Cinquant’anni insieme, poi le prime avvisaglie di una malattia neuro degenerativa che con il passare del tempo ha trasformato un rapporto fatto di intesa e complicità in qualcosa di insostenibile. Il matrimonio della coppia, residente nel Luinese, è quindi entrato in crisi, giungendo poi definitamente al capolinea con una denuncia per percosse.
L’uomo chiamato a rispondere dell’accusa, un settantanovenne, non andrà però a processo. Lo ha stabilito questa mattina il tribunale di Varese, accogliendo la richiesta che era stata formulata durante la scorsa udienza dall’avvocato Andrea Pellicini, difensore dell’anziano signore, che si era appellato a quanto previsto dal codice di procedura penale per le vicende segnate dalla presenza di una malattia mentale irreversibile.

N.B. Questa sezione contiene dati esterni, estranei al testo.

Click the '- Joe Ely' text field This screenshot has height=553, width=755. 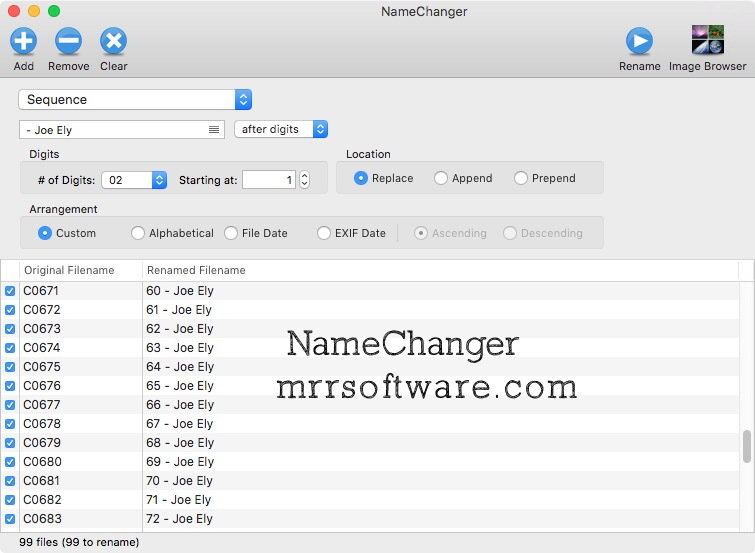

La legge, in queste circostanze stabilisce l’impossibilità di proseguire con l’azione penale davanti a un vizio totale di mente, individuato con un’apposita perizia nel caso in oggetto, che si è chiuso con una sentenza di “non doversi procedere” emessa dal giudice Andrea Crema sulla base della richiesta del difensore, a cui si era associato anche il pubblico ministero.
Il settantanovenne che all’epoca dei fatti, avvenuti ormai quasi dieci anni fa, manifestò i primi segni di demenza senile perdendo il controllo per cose futili e inscenando senza ragione strane reazioni di gelosia, si trova in cura da anni presso una struttura del territorio.